Screenshot grounding data:
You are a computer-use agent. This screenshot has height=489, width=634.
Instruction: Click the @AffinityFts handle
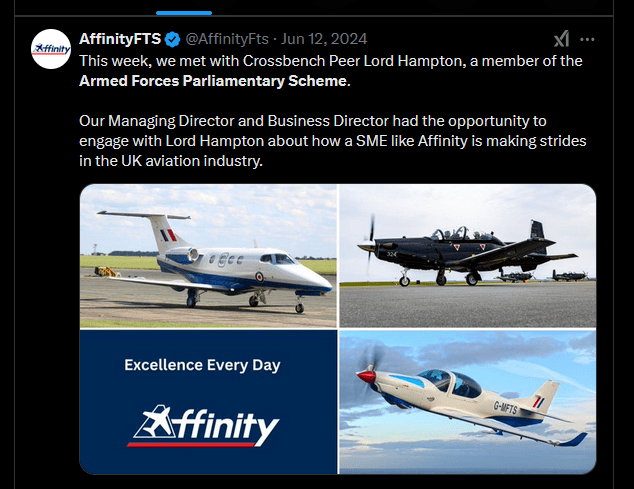coord(224,40)
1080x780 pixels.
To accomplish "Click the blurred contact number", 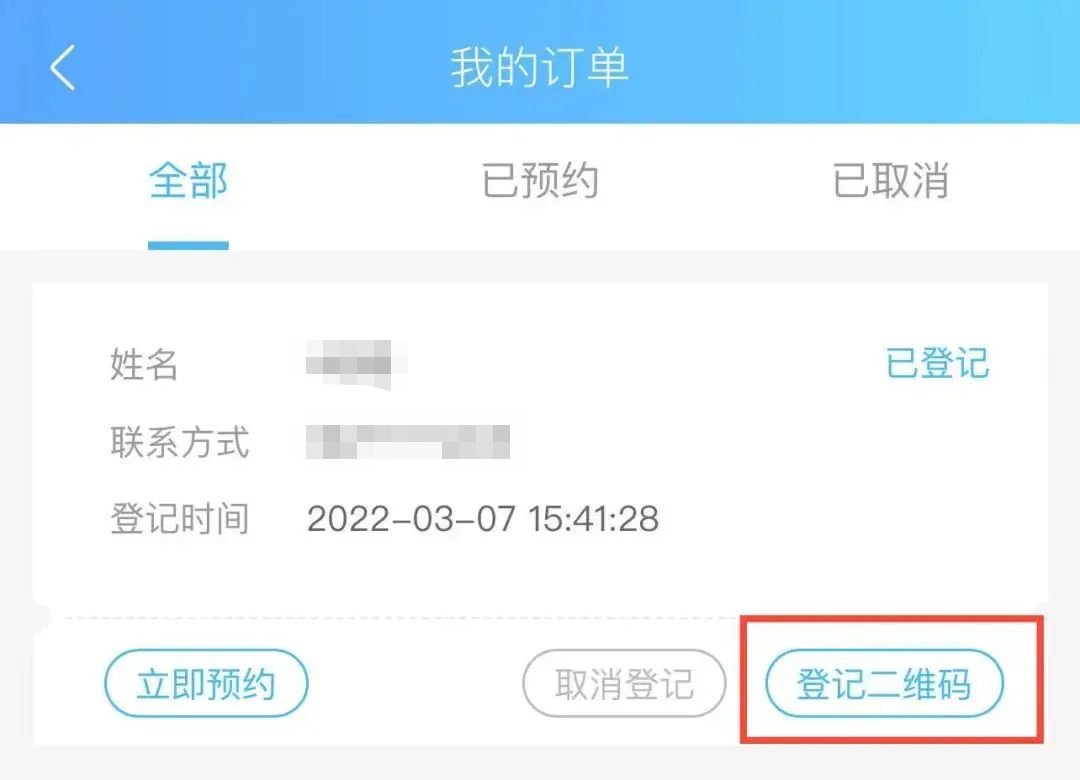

Problem details: Produce the entries again, word for word, without any of their pictures.

Finished task:
You are a computer-use agent. This screenshot has height=489, width=634.
Instruction: Click the @AffinityFts handle
coord(224,40)
1080x780 pixels.
To accomplish "Click the blurred contact number", 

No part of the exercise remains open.